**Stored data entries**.
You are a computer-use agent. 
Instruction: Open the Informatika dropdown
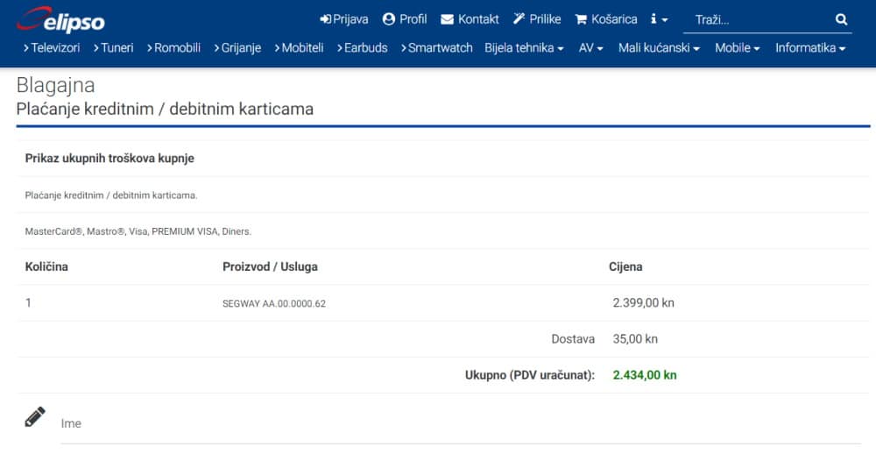(809, 48)
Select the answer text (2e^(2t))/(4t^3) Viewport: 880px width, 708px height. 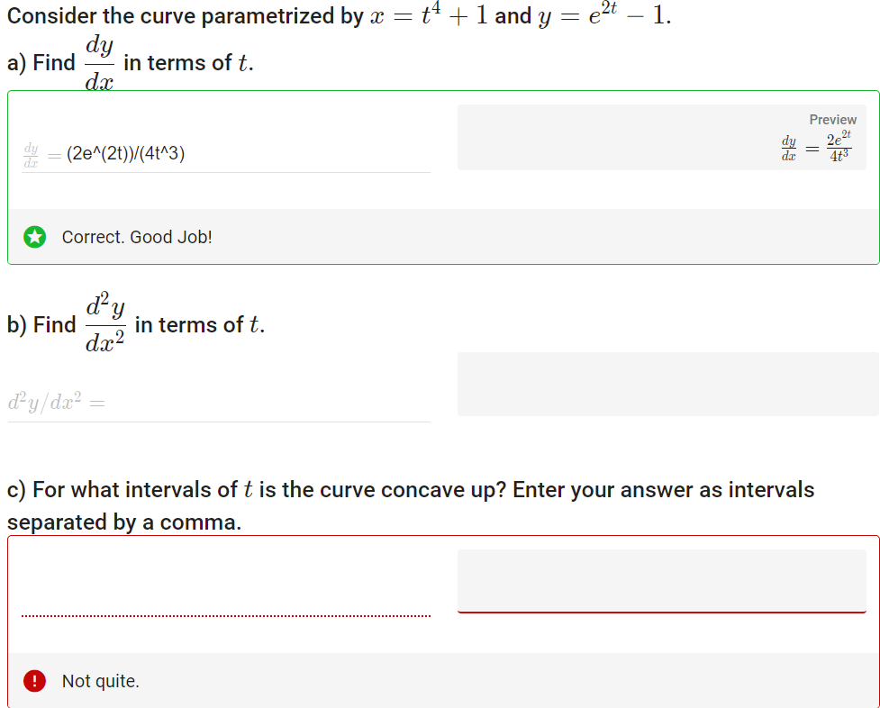126,153
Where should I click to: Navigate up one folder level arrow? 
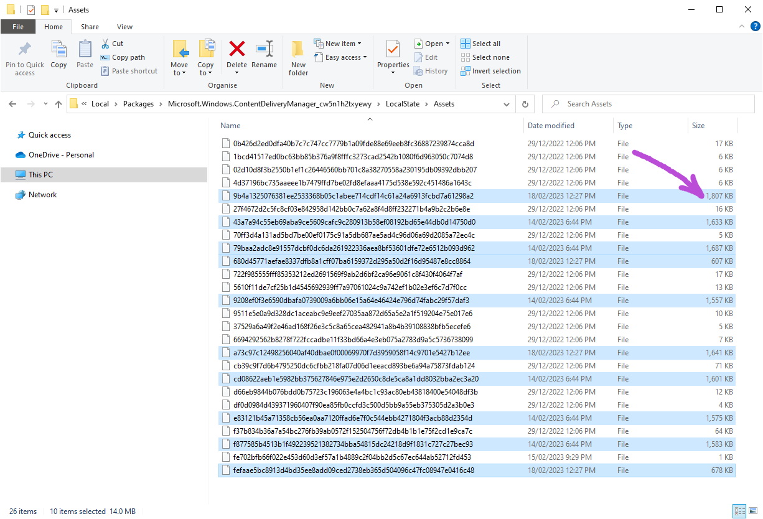[x=59, y=104]
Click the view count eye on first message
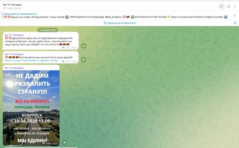 pyautogui.click(x=63, y=48)
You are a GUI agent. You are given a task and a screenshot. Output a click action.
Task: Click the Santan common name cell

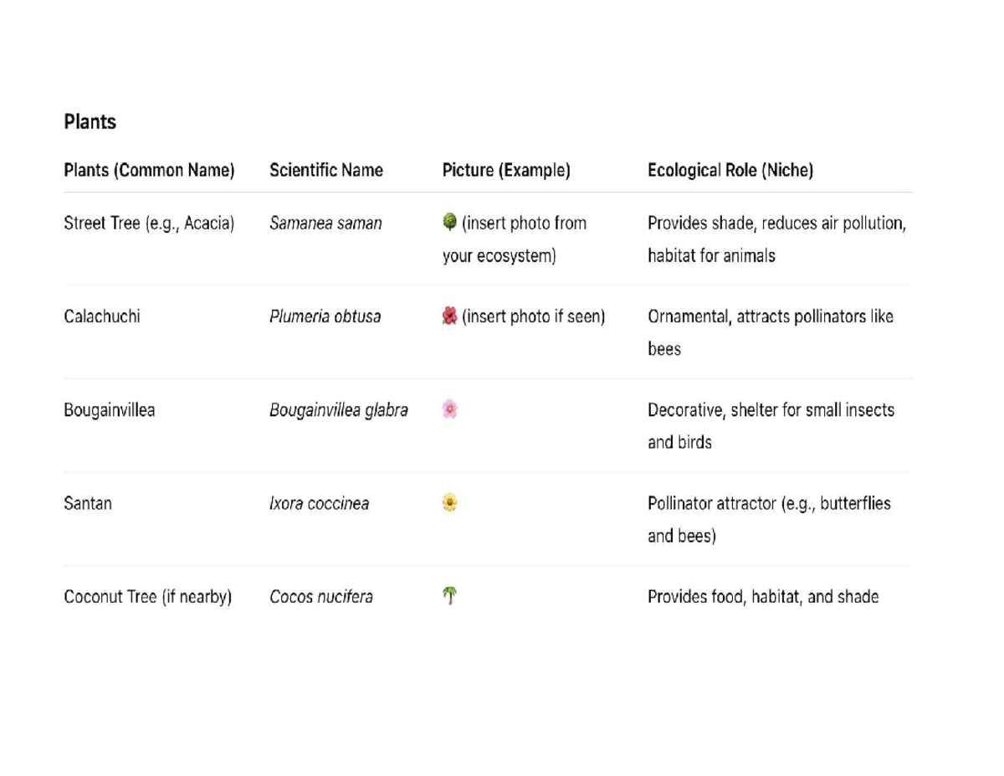point(88,504)
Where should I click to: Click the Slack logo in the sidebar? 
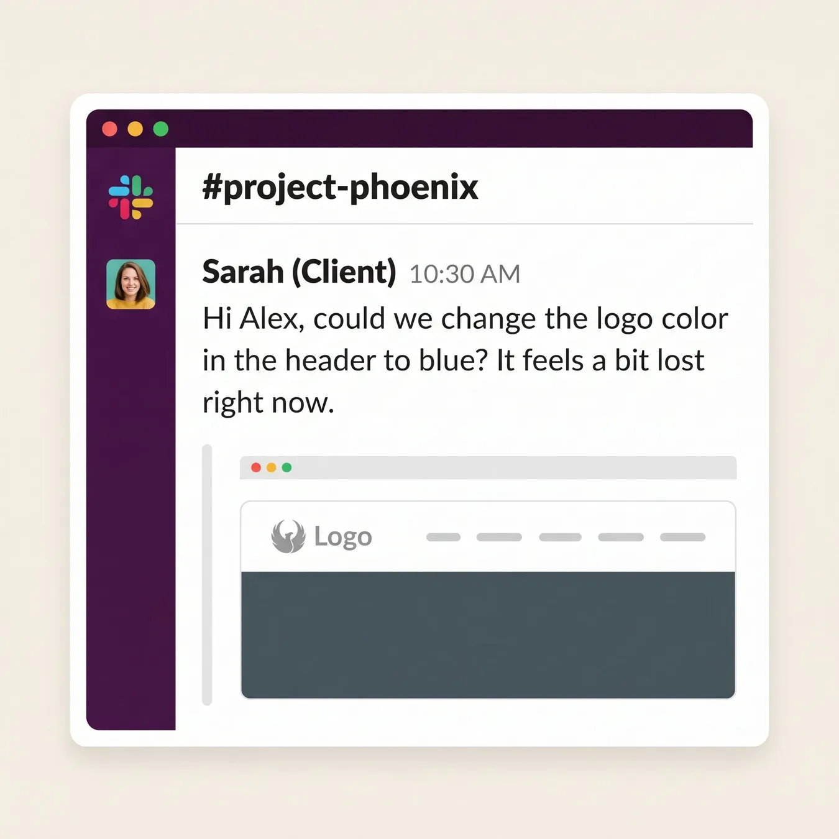pos(131,197)
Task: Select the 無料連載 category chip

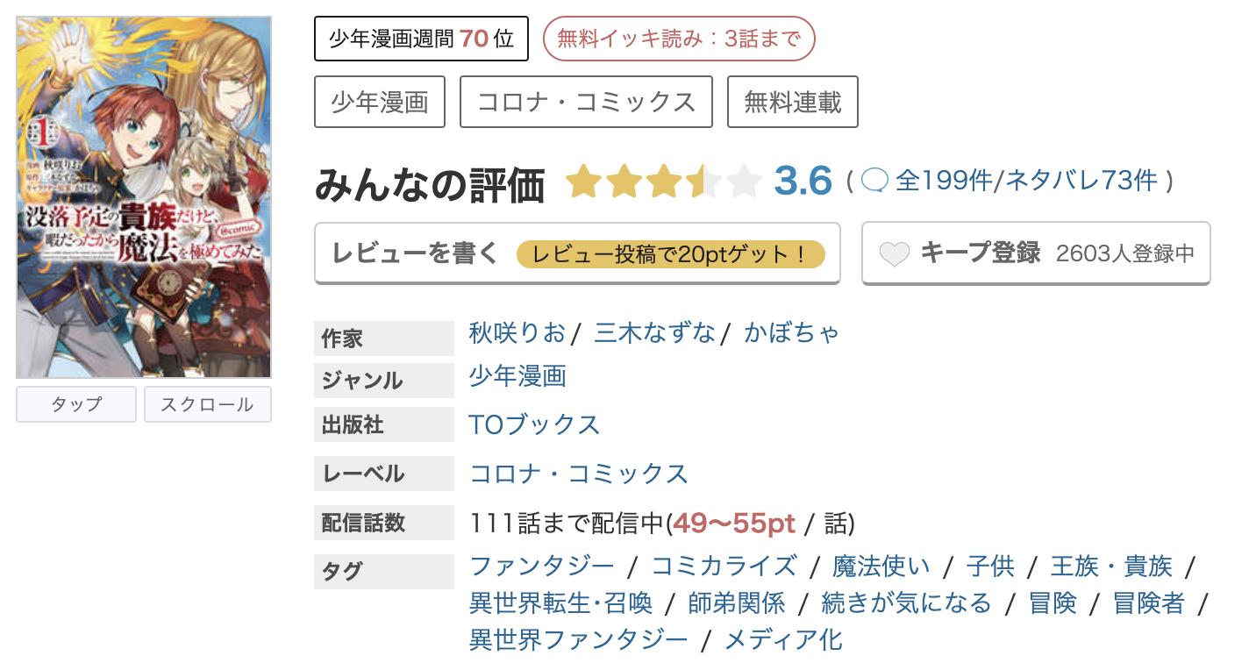Action: [x=792, y=101]
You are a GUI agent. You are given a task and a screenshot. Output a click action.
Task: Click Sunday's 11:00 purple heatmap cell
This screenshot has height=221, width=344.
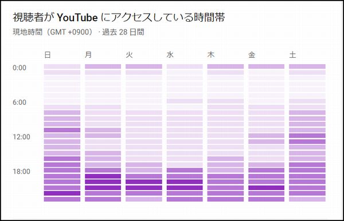[62, 130]
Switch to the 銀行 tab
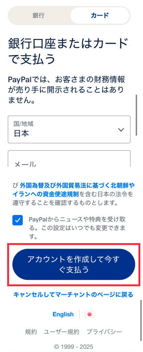This screenshot has height=352, width=143. [39, 15]
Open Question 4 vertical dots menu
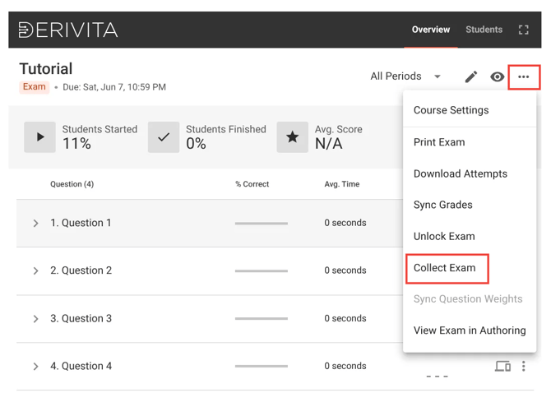This screenshot has height=402, width=551. 524,366
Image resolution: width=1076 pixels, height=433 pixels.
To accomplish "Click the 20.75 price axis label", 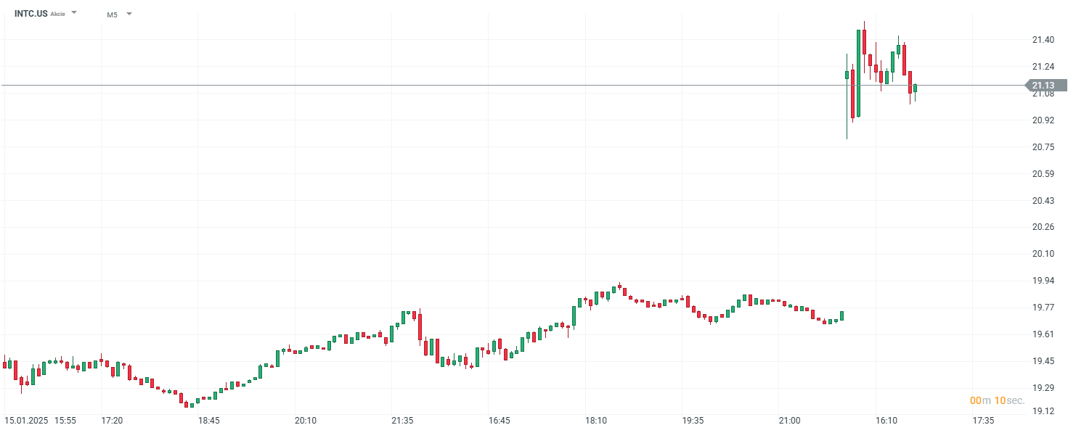I will [x=1043, y=147].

**WHAT THE TASK ASKS**. Output should consist of the lines above from the one with "Task: Click Sunday's" down to the one with "Image resolution: width=1076", exact and without pictures.

**OUTPUT FOR THIS TASK**.
Task: Click Sunday's 11:00 purple heatmap cell
This screenshot has height=221, width=344.
[62, 130]
Switch to the 銀行 tab
This screenshot has height=352, width=143. [39, 15]
Open Question 4 vertical dots menu
This screenshot has height=402, width=551. 524,366
Image resolution: width=1076 pixels, height=433 pixels.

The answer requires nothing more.